* START TEXT TO READ *

Casual Inference Data analysis and other apocrypha

How did my treatment affect the distribution of my outcomes? A/B testing with quantiles and their confidence intervals in Python

We’re familiar with A/B tests that tell us how our metric (usually an average of some kind) changed due to the treatment. But if we want to get a better than average insight into the treatment effect, we should look beyond the mean. This post demonstrates why and how we might look at the way the quantiles of the distribution changed as a result of the treatment, complete with neat visualizations you can show in your next A/B test report built in Python.

Distributional effects of A/B tests are often overlooked but provide a deeper understanding

The group averages and average treatment effect hide a lot of information

Most companies I know of that include A/B testing in their product development process usually do something like the following for most of their tests:

This process is so common because, well, it works - if followed, it will usually result in the introduction of product features which increase our favorite metric. It creates a series of discrete steps in the product space which attempt to optimize the favorite metric without incurring unacceptable losses on the other metrics.

In this process, the average treatment effect is the star of the show. But as we learn in Stats 101, two distributions can look drastically different while still having the same average. For example, here are four remarkably different distributions with the same average:

from matplotlib import pyplot as plt
import seaborn as sns
import numpy as np
from scipy.stats import poisson, skellam, nbinom, randint, geom

for dist in [poisson(100), skellam(1101, 1000), randint(0, 200), geom(1./100)]:
  plt.plot(np.arange(0, 400), dist.pmf(np.arange(0, 400)))
plt.xlim(0, 400)  
plt.title('Four distributions with a mean of 100')

Four distributions with different shapes but the same mean

Similarly, the average treatment effect does not tell us much about how our treatment changed the shape of the distribution of outcomes. But we can expand our thinking not just to consider how the treatment changed the average, but the effect on the shape of the distribution; the distributional effect of the treatment. Expanding our thought to think about distributional effects might give us insights that we can’t get from averages alone, and help us see more clearly what our treatment did. For example:

The usual average treatment effect cannot answer these questions. We could compare single digit summaries of shape (variance, skewness, kurtosis) between treatment and control. However, even these are only simplified summaries; they describe a single attribute of the shape like the dispersion, symmetry, or heavy tailedness.

Instead, we’ll look at the empirical quantile function of control and treatment, and the difference between them. We’ll lay out some basic definitions here:

Let’s take a look at an example of how we might use these in practice to learn about the distributional effects of a test.

* END TEXT TO READ *

■ THE TASK ■
According to the post on A/B testing with quantiles, what is the star of the show in the usual A/B testing process?

* START RAW DATA *

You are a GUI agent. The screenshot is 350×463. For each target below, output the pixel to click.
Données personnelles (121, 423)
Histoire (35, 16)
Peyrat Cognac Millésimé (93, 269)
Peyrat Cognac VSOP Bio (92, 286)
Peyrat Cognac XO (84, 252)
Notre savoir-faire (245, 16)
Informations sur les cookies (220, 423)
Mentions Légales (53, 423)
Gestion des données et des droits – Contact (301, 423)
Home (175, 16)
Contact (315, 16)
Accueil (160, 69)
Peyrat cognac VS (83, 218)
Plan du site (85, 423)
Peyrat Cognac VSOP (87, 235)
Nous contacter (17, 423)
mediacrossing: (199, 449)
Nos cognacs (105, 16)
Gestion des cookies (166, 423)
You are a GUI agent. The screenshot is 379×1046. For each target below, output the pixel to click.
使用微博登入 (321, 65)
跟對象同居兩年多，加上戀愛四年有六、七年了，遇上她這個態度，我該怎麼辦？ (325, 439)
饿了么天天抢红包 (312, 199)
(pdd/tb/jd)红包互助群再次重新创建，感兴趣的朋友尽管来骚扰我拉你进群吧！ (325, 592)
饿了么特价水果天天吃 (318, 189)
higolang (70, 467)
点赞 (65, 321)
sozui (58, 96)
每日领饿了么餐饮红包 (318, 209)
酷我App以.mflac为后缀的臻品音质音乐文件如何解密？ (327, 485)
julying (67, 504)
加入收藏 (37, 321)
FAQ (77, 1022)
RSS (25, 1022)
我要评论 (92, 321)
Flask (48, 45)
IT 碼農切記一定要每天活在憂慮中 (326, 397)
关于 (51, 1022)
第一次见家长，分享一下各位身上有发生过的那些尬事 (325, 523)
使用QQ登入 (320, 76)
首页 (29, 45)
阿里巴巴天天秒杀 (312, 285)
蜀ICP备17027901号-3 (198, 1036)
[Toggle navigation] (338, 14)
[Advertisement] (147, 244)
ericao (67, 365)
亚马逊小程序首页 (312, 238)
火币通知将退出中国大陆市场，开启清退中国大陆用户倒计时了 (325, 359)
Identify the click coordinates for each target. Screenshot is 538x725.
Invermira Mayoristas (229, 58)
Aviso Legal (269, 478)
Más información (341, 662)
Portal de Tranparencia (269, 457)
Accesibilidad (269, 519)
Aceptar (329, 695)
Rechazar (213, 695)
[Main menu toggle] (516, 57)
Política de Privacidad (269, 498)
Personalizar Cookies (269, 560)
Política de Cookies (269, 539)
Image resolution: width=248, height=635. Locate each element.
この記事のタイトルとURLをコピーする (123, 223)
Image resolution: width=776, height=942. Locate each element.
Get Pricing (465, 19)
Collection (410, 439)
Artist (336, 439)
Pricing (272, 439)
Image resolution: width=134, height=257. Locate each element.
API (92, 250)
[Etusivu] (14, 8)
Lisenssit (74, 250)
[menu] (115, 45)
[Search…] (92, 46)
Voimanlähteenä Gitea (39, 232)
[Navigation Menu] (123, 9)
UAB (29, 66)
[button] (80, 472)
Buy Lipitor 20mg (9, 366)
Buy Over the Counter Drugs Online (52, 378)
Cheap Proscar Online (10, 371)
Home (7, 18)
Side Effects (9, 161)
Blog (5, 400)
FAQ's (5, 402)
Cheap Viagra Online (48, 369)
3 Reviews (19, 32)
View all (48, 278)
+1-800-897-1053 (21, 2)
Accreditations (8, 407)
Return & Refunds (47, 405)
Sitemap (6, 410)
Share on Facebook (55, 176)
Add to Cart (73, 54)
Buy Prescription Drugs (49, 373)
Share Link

* END RAW DATA *

■ PROBLEM SOLUTION ■
The average treatment effect.